Foundation models have significantly enhanced 2D task performance, and recent works like Bridge3D have successfully applied these models to improve 3D scene understanding through knowledge distillation, marking considerable advancements. Nonetheless, challenges such as the misalignment between 2D and 3D representations and the persistent long-tail distribution in 3D datasets still restrict the effectiveness of knowledge distillation from 2D to 3D using foundation models. To tackle these issues, we introduce a novel SAM-guided tokenization method that seamlessly aligns 3D transformer structures with region-level knowledge distillation, replacing the traditional KNN-based tokenization techniques. Additionally, we implement a group-balanced re-weighting strategy to effectively address the long-tail problem in knowledge distillation. Furthermore, inspired by the recent success of masked feature prediction, our framework incorporates a two-stage masked token prediction process in which the student model predicts both the global embeddings and the token-wise local embeddings derived from the teacher models trained in the first stage. Our methodology has been validated across multiple datasets, including SUN RGB-D, ScanNet, and S3DIS, for tasks like 3D object detection and semantic segmentation. The results demonstrate significant improvements over current State-of-the-art self-supervised methods, establishing new benchmarks in this field.

Paper Structure

This paper contains 24 sections, 6 equations, 2 figures, 6 tables.

Figures (2)

  • Figure 1: The comparison of tokenization methods.

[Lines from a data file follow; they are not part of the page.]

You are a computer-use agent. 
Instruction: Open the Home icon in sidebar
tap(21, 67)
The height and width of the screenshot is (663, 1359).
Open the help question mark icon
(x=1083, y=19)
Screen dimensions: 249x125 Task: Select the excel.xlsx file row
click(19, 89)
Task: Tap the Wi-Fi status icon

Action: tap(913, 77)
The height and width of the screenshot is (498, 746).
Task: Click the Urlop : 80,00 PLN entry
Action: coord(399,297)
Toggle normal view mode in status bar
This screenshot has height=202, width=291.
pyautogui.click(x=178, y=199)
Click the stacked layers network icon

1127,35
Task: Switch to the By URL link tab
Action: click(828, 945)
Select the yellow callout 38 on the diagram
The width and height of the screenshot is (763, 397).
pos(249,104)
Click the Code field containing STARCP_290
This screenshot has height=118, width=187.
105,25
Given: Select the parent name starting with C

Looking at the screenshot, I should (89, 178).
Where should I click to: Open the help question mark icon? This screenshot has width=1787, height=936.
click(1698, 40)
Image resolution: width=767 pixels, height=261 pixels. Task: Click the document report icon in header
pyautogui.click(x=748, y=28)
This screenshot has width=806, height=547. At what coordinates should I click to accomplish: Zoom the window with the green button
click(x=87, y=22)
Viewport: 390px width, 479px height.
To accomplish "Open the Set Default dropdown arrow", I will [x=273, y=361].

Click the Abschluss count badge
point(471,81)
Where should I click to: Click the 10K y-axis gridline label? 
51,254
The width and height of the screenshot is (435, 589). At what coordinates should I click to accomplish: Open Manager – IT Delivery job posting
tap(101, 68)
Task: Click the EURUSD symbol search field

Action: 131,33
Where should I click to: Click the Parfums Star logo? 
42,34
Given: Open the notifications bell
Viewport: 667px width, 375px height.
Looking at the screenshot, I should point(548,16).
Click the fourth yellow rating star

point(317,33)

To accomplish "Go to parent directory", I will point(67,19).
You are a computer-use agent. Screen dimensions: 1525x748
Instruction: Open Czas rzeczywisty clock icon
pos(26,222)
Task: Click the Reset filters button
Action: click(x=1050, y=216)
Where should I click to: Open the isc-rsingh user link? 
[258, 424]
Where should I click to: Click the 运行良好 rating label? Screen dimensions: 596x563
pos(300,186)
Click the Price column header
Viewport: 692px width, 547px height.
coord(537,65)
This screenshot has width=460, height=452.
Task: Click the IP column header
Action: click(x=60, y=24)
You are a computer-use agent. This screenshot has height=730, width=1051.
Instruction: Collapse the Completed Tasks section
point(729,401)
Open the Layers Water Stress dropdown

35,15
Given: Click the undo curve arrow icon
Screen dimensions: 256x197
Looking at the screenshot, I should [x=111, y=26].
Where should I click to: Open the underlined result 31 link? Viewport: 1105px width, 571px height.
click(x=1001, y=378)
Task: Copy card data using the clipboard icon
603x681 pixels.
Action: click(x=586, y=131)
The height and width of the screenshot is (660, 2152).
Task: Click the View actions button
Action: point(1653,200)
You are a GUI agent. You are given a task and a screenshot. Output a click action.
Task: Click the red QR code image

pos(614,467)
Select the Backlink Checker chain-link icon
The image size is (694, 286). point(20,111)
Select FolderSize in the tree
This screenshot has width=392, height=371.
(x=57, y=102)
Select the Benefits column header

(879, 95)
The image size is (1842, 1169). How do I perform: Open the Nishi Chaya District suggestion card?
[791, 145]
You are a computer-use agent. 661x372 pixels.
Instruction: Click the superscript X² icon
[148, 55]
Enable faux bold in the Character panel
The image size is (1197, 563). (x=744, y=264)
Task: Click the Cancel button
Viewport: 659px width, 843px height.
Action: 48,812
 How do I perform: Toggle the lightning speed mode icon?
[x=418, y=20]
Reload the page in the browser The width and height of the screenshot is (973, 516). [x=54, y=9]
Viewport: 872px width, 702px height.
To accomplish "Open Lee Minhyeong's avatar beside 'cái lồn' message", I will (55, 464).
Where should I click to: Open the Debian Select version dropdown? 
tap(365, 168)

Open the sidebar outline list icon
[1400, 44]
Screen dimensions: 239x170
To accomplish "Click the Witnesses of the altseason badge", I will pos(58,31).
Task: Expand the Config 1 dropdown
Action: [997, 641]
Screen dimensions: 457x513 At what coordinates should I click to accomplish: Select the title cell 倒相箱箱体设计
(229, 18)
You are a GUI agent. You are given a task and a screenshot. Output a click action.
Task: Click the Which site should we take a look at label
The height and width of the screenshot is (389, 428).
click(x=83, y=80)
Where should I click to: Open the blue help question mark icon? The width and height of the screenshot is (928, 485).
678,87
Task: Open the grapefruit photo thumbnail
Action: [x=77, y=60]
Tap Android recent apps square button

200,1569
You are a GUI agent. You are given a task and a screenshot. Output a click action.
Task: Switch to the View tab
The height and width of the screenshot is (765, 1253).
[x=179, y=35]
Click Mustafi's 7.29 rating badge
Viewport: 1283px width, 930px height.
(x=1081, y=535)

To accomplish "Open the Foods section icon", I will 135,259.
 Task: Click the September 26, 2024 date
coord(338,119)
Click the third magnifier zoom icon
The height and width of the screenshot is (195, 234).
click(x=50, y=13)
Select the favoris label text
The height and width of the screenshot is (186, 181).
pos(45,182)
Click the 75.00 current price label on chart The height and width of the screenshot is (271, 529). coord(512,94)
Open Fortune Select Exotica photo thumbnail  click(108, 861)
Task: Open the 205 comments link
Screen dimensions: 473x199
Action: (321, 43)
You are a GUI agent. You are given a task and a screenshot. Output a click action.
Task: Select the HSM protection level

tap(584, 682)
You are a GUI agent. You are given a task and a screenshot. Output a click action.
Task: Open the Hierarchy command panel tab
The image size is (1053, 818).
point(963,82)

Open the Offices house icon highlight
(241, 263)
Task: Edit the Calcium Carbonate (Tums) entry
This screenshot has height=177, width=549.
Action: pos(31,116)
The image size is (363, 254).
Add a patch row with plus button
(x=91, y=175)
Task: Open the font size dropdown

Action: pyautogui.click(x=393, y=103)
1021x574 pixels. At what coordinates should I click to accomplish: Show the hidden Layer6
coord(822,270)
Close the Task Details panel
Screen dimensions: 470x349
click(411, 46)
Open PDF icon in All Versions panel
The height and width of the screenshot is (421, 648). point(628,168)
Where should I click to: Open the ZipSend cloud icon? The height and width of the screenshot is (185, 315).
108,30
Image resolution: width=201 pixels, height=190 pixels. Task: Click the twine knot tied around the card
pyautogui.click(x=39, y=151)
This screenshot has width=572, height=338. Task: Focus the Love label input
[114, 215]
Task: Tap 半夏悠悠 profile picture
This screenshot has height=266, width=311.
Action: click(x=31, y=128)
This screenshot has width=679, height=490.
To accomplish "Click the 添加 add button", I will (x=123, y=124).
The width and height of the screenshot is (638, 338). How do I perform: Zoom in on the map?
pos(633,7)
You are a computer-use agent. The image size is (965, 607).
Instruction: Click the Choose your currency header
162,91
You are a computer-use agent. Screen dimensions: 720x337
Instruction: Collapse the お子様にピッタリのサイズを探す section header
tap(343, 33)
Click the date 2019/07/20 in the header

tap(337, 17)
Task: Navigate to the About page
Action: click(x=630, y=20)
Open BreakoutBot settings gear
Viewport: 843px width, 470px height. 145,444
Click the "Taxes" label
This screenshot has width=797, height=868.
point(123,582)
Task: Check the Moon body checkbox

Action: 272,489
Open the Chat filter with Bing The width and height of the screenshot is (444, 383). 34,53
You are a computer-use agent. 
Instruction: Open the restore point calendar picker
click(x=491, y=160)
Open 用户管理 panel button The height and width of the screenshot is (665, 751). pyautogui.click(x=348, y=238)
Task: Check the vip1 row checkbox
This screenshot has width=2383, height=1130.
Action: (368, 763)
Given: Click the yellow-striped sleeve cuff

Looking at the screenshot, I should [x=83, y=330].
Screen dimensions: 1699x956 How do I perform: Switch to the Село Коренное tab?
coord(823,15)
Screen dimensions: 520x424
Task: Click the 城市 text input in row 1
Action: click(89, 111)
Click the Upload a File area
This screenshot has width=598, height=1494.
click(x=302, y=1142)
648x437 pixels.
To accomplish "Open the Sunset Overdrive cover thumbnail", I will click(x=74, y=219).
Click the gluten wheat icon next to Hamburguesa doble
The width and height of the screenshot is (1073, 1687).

In Section \ref{['Point Tokenization']}, we present a detailed comparison of our proposed tokenization method to the previous KNN-based approach. As shown in the red circle, the KNN-based method may inadvertently group points from different SAM regions into the same tokens, leading to potential confusion within the 3D network. In contrast, our method effectively employs SAM masks in tokenization to ensure seamless region-level knowledge distillation, thereby avoiding these issues.
  • Figure 2: Overall framework of the proposed method. Our method introduces a two-stage masked token prediction framework for learning from foundation models. In the first stage, we input complete point clouds and leverage SAM masks to guide the point cloud tokenization, thereby seamlessly aligning the 2D and 3D region-level features for dense prediction. A group-balanced weight is applied during distillation to prevent bias towards the head representations. In the second stage, we freeze the models trained in the first stage and have the student models predict instance-level features and masked tokens obtained from the teacher models.